XL Recordings / VÖ: 23. August 2024 / Post-Punk
fontainesdc.com
Text: Michael Messerli
Wie man sich als Post-Punk-Band weiterentwickelt, könnte man bei Idles abschauen. Fontaines D.C machen es einfach noch besser. Sänger Grian Chatten hat in London einen neuen Heimathafen angesteuert und ist dort noch nicht ganz angekommen, in Dublin aber auch nicht mehr so richtig zuhause. Es gibt diese Redewendung: «A ship in harbor is safe, but that is not what ships are built for». Ein sicherer Hafen ist wichtig, um dort den Mut für neue Abenteuer zu finden. Das gelingt der Band auch deshalb, weil sie das Lob endlich geniessen kann und das Selbstvertrauen hat, nicht vom Erfolg abhängig zu sein. Auf ihrem neuen Album «Romance» hört man das an allen Ecken und Enden. Auch wenn die diese abgeschliffen wurden. Und das beginnt beim Gesang.
Die Frage, ob das gelungene Solodebüt von Grian Chatten («Chaos For The Fly») einen Einfluss auf die Entwicklung von Fontaines D.C. hatte, lässt sich leicht beantworten: Ja, weil seine Stimme in mehr Höhen wächst und in mehr Farben streut. Aber auch stilistisch gelingt der Band ein Ausbau: «Starbuster» ist mehr Rap als Post-Punk oder zumindest die Kreuzung davon. Das Selbstvertrauen äussert sich darin, die von anderen aufgemachten Schubladen zuzuschlagen. Die grelleren Outfits, das Cover des Albums und die opulenteren Songs widerspiegeln die bunte Spielwiese.
Fontaines D.C. haben ihre Musik auf andere Ebenen gebracht, sie dazu aber nicht angehoben, sondern sich mehr in die Breite ausdehnen lassen.

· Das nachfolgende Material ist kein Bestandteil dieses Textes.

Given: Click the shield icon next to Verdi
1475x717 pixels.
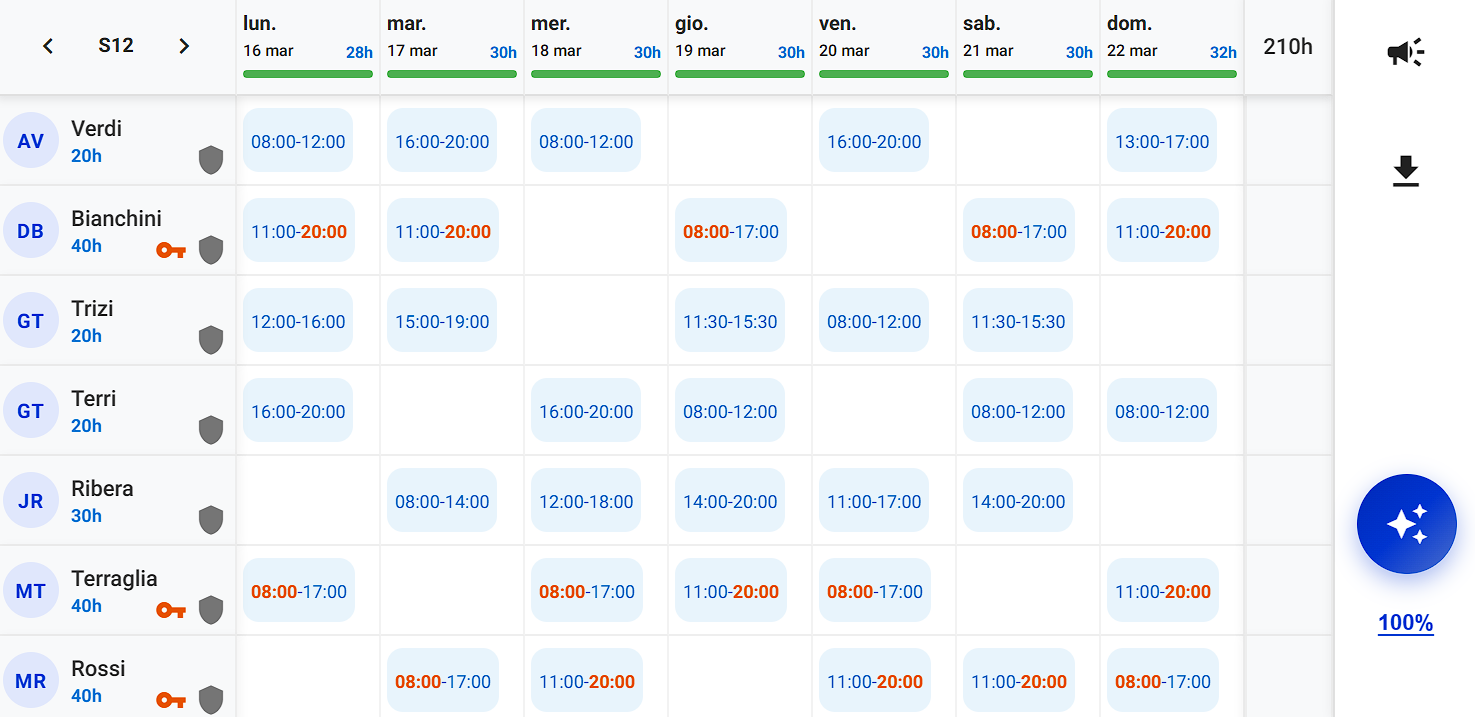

Die drei bisherigen Alben waren bereits hervorragend, «Romance» fällt kein bisschen ab. Die grösste Überraschung ist dabei die Tatsache, dass es ein bisschen Zeit braucht, die wahre Qualität des Albums zu erkennen. Denn die vielerorts grosse Begeisterung nährt sich wohl in erster Linie aus dem Stilbruch im Kontext der Band, der zwar unbestritten ist, dessen Auswüchse aber ausserhalb dieses Kontexts gar nicht gross auffallen würden.
Oder anders gesagt: Was wäre, wenn «Romance» das Debüt einer neuen Band wäre? Man würde nicht von Veränderung oder Weiterentwicklung sprechen, man würde staunen, wie eingängig und doch dringlich Songs wie «Desire» oder «In The Modern World» sind. Wie selbstbewusst ein «Starbuster» und hitverdächtig ein «Favourite». Nur im letzten Drittel schwächelt «Romance» kurz, aber vielleicht sieht man das in ein paar Monaten wieder anders. Es ist toll, den Iren dabei zuzuhören, wie sie aus dem Vollen schöpfen. Viel besser konnte ihnen das zu diesem Zeitpunkt nicht gelingen.